#### Supplied records
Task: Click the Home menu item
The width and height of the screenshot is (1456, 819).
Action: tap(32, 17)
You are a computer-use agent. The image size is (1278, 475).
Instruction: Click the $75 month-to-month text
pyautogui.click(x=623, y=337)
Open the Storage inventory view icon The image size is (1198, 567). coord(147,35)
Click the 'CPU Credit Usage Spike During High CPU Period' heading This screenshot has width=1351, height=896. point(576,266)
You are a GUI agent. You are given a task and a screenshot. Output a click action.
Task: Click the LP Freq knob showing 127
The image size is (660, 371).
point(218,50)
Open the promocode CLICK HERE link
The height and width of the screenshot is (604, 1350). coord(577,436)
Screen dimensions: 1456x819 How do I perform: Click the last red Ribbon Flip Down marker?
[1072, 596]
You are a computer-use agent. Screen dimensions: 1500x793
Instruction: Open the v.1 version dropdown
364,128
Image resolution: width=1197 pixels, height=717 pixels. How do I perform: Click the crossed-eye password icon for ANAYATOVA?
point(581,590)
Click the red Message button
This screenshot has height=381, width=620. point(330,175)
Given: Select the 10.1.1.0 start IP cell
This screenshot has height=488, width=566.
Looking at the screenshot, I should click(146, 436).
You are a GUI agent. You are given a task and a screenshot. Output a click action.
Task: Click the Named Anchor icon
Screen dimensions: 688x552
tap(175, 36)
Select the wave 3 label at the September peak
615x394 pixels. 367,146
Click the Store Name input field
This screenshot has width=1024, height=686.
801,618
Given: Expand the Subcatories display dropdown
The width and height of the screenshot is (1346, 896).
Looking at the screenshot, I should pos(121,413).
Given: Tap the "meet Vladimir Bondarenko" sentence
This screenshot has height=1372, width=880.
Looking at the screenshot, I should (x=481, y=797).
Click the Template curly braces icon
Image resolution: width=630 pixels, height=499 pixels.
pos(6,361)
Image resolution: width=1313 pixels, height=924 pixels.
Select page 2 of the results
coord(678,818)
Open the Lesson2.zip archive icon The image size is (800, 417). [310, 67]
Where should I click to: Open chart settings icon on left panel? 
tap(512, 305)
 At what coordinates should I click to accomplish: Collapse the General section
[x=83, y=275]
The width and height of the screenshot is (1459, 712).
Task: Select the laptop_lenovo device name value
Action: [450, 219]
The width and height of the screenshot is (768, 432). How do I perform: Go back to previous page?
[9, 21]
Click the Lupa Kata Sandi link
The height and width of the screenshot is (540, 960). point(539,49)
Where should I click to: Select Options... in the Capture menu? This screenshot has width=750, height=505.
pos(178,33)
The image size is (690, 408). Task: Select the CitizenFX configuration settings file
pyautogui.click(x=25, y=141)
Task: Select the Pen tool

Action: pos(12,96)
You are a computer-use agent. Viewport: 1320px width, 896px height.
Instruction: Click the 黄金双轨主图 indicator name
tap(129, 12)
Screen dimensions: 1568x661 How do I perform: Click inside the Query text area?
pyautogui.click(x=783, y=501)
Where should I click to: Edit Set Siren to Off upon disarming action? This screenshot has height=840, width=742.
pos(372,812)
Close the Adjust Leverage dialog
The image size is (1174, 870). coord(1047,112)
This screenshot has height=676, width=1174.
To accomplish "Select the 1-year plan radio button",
########
### What is being asked
Reproduce every row above verbatim, without changing a single character.

### Response below
Task: Click the Home menu item
The width and height of the screenshot is (1456, 819).
Action: tap(32, 17)
You are a computer-use agent. The image size is (1278, 475).
Instruction: Click the $75 month-to-month text
pyautogui.click(x=623, y=337)
Open the Storage inventory view icon The image size is (1198, 567). coord(147,35)
Click the 'CPU Credit Usage Spike During High CPU Period' heading This screenshot has width=1351, height=896. point(576,266)
You are a GUI agent. You are given a task and a screenshot. Output a click action.
Task: Click the LP Freq knob showing 127
The image size is (660, 371).
point(218,50)
Open the promocode CLICK HERE link
The height and width of the screenshot is (604, 1350). coord(577,436)
Screen dimensions: 1456x819 How do I perform: Click the last red Ribbon Flip Down marker?
[1072, 596]
You are a computer-use agent. Screen dimensions: 1500x793
Instruction: Open the v.1 version dropdown
364,128
Image resolution: width=1197 pixels, height=717 pixels. How do I perform: Click the crossed-eye password icon for ANAYATOVA?
point(581,590)
Click the red Message button
This screenshot has height=381, width=620. point(330,175)
Given: Select the 10.1.1.0 start IP cell
This screenshot has height=488, width=566.
Looking at the screenshot, I should click(146, 436).
You are a GUI agent. You are given a task and a screenshot. Output a click action.
Task: Click the Named Anchor icon
Screen dimensions: 688x552
tap(175, 36)
Select the wave 3 label at the September peak
615x394 pixels. 367,146
Click the Store Name input field
This screenshot has width=1024, height=686.
801,618
Given: Expand the Subcatories display dropdown
The width and height of the screenshot is (1346, 896).
Looking at the screenshot, I should pos(121,413).
Given: Tap the "meet Vladimir Bondarenko" sentence
This screenshot has height=1372, width=880.
Looking at the screenshot, I should (x=481, y=797).
Click the Template curly braces icon
Image resolution: width=630 pixels, height=499 pixels.
pos(6,361)
Image resolution: width=1313 pixels, height=924 pixels.
Select page 2 of the results
coord(678,818)
Open the Lesson2.zip archive icon The image size is (800, 417). [310, 67]
Where should I click to: Open chart settings icon on left panel? 
tap(512, 305)
 At what coordinates should I click to accomplish: Collapse the General section
[x=83, y=275]
The width and height of the screenshot is (1459, 712).
Task: Select the laptop_lenovo device name value
Action: [450, 219]
The width and height of the screenshot is (768, 432). How do I perform: Go back to previous page?
[9, 21]
Click the Lupa Kata Sandi link
The height and width of the screenshot is (540, 960). point(539,49)
Where should I click to: Select Options... in the Capture menu? This screenshot has width=750, height=505.
pos(178,33)
The image size is (690, 408). Task: Select the CitizenFX configuration settings file
pyautogui.click(x=25, y=141)
Task: Select the Pen tool

Action: pos(12,96)
You are a computer-use agent. Viewport: 1320px width, 896px height.
Instruction: Click the 黄金双轨主图 indicator name
tap(129, 12)
Screen dimensions: 1568x661 How do I perform: Click inside the Query text area?
pyautogui.click(x=783, y=501)
Where should I click to: Edit Set Siren to Off upon disarming action? This screenshot has height=840, width=742.
pos(372,812)
Close the Adjust Leverage dialog
The image size is (1174, 870). coord(1047,112)
This screenshot has height=676, width=1174.
To accomplish "Select the 1-year plan radio button",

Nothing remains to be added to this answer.